As we rounded the corner coming out of Willawong station and skirted the emu and wallaby enclosure, I noticed a group in front of us. Handful of kids ranging from probably six to twelve or thirteen, and two women. Two big, fat, foul-mouthed, slovenly women. Remember the Sir Mix-a-lot song Bremelo? Them chicks. The kind that always seem to have thin, greasy hair pulled tight up on their head into a limp imitation of a ponytail.
Anyway, the whole group had been sitting on some rocks across the path from the enclosure, and were getting up to move on. The oldest boy got up from the rock less-than-quickly. I might call it “at a moderately insolent pace” at the very worst. And, one of these troglotrolls starts slapping the kid in the face, telling him he better get up faster when she talks to him. And not even the kind of full slap that might at least make him a man to take, but the little half-ass pokes and swipes, one after another, that just humiliate. I wanted so badly to say something, to point out that it wasn’t helping, and might conceivably have felt justified if she had really walloped him. But, this was obviously a woman that would escalate, and I had Liv with me, and I know how I can get, and I just, well, didn’t. (Sure put me in mind of the spanking law discussion we had here.)

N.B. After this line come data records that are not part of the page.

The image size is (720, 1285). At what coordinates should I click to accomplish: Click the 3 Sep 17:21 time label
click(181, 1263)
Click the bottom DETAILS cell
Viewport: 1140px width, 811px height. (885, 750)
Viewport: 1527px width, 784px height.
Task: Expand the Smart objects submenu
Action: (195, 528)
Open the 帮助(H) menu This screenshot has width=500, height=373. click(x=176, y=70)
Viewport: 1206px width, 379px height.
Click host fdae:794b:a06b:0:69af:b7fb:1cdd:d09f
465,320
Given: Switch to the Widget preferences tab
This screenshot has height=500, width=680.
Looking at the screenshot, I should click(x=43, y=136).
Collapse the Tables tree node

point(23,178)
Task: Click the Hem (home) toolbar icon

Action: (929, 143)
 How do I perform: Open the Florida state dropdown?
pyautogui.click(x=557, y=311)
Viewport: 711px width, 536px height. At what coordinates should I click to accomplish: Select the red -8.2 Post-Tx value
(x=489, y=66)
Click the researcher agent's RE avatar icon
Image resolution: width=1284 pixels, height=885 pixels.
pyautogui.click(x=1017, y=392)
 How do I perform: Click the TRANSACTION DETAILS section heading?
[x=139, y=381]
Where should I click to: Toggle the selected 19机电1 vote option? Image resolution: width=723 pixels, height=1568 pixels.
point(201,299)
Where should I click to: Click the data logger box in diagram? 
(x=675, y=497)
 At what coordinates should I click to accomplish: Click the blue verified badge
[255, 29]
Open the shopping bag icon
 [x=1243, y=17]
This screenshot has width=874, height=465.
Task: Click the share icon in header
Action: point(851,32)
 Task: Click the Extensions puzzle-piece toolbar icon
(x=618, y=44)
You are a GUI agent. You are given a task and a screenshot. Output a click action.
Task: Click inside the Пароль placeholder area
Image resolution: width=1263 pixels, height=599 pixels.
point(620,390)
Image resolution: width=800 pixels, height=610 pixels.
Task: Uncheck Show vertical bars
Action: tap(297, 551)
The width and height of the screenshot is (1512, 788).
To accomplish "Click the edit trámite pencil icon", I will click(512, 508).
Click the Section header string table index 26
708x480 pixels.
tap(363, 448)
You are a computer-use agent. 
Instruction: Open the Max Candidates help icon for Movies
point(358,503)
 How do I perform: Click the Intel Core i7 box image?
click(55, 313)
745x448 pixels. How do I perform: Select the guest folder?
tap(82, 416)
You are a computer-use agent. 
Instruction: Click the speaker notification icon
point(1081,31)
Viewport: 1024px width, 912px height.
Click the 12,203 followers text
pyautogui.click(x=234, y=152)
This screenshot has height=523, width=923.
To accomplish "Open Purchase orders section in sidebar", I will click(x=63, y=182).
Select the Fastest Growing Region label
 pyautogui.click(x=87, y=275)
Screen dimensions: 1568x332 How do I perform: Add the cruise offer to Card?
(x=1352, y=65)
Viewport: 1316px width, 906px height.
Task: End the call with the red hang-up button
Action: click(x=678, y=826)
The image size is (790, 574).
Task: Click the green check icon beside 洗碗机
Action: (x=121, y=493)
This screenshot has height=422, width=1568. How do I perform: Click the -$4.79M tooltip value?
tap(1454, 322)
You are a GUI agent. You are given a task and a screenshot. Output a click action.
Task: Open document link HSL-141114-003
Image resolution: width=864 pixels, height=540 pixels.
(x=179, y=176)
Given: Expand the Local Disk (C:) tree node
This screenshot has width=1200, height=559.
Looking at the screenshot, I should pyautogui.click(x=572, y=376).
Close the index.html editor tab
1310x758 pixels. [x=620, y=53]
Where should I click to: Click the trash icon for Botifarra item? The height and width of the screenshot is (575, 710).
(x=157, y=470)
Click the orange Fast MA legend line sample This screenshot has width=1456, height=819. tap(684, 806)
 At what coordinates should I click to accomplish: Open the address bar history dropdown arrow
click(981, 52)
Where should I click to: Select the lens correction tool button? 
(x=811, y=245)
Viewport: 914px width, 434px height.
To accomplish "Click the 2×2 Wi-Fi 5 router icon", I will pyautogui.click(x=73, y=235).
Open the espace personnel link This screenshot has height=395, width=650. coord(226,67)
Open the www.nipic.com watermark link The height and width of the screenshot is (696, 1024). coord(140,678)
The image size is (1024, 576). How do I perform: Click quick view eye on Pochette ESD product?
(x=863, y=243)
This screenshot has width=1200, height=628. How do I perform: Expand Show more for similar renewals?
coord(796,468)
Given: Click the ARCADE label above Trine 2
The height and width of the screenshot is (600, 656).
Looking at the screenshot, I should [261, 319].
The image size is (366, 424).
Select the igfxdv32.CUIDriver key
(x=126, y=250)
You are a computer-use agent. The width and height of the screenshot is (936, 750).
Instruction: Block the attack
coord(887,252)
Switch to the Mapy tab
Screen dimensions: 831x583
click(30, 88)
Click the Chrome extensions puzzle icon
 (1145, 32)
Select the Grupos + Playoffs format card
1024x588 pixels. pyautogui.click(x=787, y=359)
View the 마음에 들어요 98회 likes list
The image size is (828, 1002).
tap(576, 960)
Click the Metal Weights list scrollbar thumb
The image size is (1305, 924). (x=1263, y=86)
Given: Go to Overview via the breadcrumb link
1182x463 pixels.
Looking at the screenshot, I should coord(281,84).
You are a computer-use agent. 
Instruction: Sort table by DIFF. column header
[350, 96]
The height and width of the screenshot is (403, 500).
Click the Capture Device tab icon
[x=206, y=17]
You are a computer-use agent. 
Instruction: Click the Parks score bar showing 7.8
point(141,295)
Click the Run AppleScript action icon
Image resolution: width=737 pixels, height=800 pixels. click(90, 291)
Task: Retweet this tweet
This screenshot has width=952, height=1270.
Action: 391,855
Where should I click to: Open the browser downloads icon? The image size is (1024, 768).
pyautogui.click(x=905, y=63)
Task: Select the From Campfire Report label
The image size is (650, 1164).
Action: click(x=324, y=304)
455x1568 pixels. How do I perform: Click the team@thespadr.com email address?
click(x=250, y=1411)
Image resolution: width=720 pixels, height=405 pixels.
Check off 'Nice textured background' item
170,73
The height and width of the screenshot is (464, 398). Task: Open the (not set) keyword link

I wish I could say she was the only shitty parent I saw today, that he was the only kid I saw bullied and/or berated today, but the place was just sick with them. More than I’ve seen anywhere else (maybe because I don’t ever, ever go to the mall). Is it just that the zoo is the lowest-barrier-to-entry somewhat-educational attraction around? You can walk around outside, look at animals, try to get the to behave to your standards, disrespect their space, and still feel as though your doing something for your kids?
Our last stop on the way out crystallized my conflicted feelings. We stopped back at the jaguar exhibit to see if he had woken up and found yet another school group, older this time, probably about fifth-graders, boy-heavy so they annoyed me more right away. They were all plastered against the glass, tapping, yelling, making faces, and the jaguar was pacing along that very patch of glass, quickly back-and-forth across maybe six feet, agitated, so badly wanting that glass to disappear so he could rampage. And, provided I could get Liv out, I kinda wanted that, too.
We’re still going to go to the zoo. Often, even. Liv is really attentive to learning about animals, I finally feel invested in the Nature Exchange and she and I have some projects planned out, ZooTunes is one of the best family events going.
But, and I think this will always be the case, the conflicts remain.